# Exercise aim
Update the stretch from the line containing "The image size is (756, 756). Task: Click the Foyer" through the line containing "click(x=695, y=218)" by replacing "label" with "heading" and keeping everything else the same. Give back only those lines.

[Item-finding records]
━━━━

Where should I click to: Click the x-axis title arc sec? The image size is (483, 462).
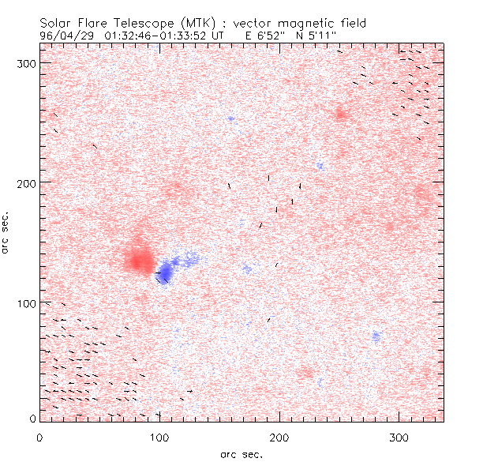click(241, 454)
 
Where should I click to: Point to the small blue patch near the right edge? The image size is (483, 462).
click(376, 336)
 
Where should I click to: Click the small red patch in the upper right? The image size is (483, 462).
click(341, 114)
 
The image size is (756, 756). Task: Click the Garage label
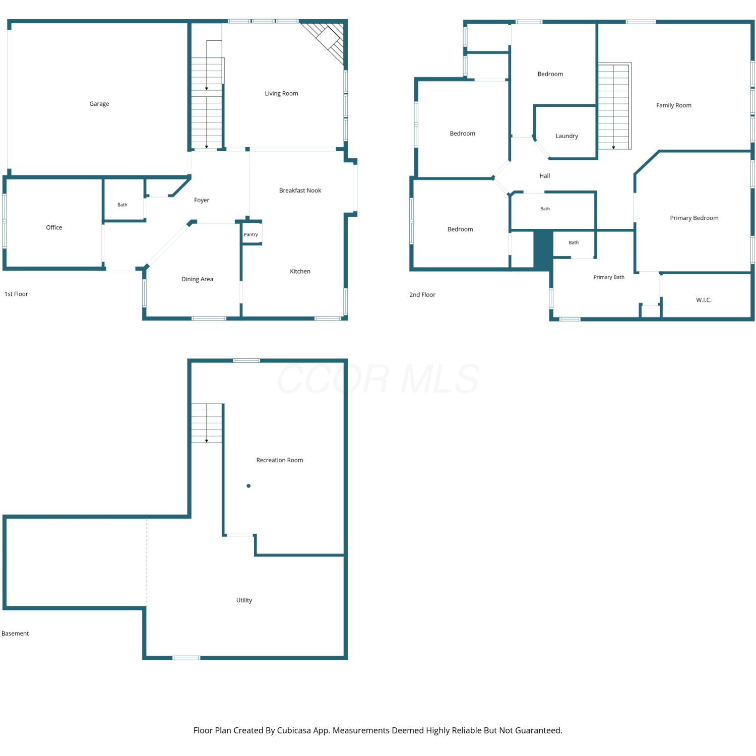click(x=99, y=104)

━━━━

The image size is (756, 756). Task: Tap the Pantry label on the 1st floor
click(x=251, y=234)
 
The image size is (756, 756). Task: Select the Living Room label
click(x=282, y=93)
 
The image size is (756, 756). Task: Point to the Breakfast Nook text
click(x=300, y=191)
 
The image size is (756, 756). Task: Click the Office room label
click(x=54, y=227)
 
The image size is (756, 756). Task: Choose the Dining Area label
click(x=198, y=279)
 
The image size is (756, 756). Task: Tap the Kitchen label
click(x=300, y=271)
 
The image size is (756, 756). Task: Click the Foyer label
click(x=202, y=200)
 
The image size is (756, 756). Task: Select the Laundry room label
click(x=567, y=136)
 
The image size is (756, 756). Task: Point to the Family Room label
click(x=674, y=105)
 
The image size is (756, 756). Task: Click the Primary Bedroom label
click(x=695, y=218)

━━━━

# Completed task
The image size is (756, 756). Task: Click the Foyer heading
click(x=202, y=200)
 
The image size is (756, 756). Task: Select the Laundry room heading
click(x=567, y=136)
 
The image size is (756, 756). Task: Point to the Family Room heading
click(x=674, y=105)
 
The image size is (756, 756). Task: Click the Primary Bedroom heading
click(x=695, y=218)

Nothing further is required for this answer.